EXERCISE AIM. Using the Bitcoin discussion below, explain why wealth preservation matters more for people who have held Bitcoin for a longer time. Answer in one to three sentences.

GIVEN TEXT.
###
There is no weak hands or strong hands for me. This terminology has been abused by "pigs" and produced hilarious echo chambers like this right before the crash: http://static3.businessinsider.com/image/5165a9a0ecad045b0d000000-600-249/djlasir.jpg There are only good entry and exit points, and different risk/reward levels associated.

The term has been abused? For sure. The only problem is that the risk/reward levels and the good entry and exit points are hard if not impossible to calculate. One thing you can calculate, however, is that it makes rational sense for mass adoption of Bitcoin and hence putting some money in and holding is not a bad strategy.

It's true that if you are comfortable with losing the entire wealth you have stored in Bitcoin, it is a good strategy to lock it away for years and let it go to 0 or 10000. However, for the people who have been here a longer time, Bitcoin probably represents almost all of their net worth, and so, wealth preservation becomes more important than before.

Easy come, easy go, right? For the rest of the people who got in a little later, most of them probably haven't invested their entire net worth into Bitcoin.

For people who don't know anything about trading and who have or plan to have most of their net worth in Bitcoin, I would advocate dollar cost averaging in over months and setting up some sort of profit taking plan, like taking a certain percentage out if it goes up a certain percentage.
###
INFORMATION PROVIDED.
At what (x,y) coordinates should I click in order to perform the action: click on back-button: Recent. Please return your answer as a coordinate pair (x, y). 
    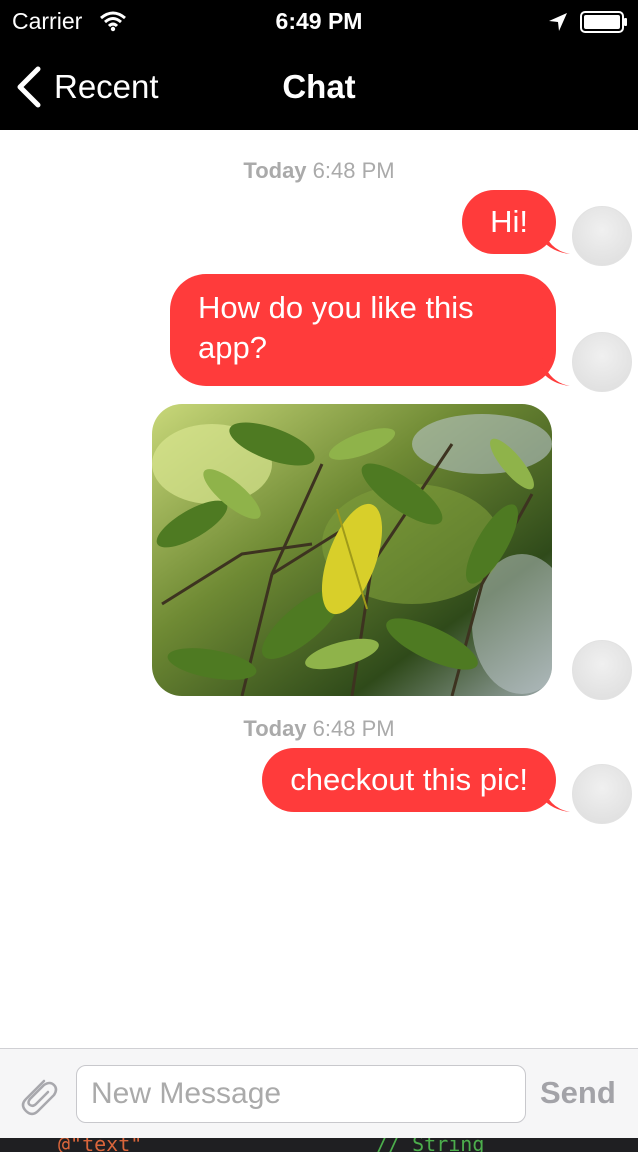
    Looking at the image, I should click on (86, 87).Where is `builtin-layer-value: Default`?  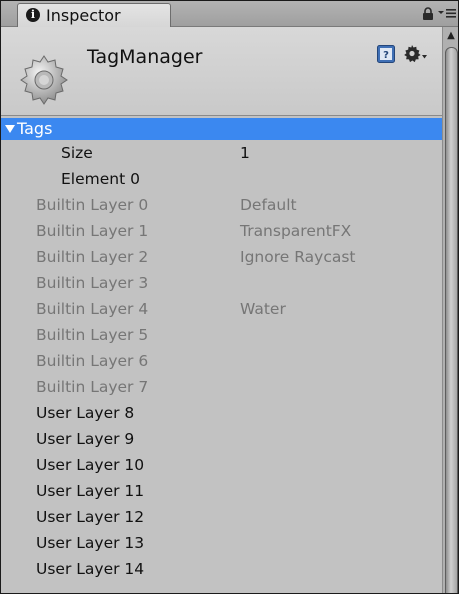 builtin-layer-value: Default is located at coordinates (268, 205).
###
TASK RESPONSE. For people who have been in Bitcoin a longer time, it probably represents almost all of their net worth. Because of that, preserving that wealth becomes more important than before.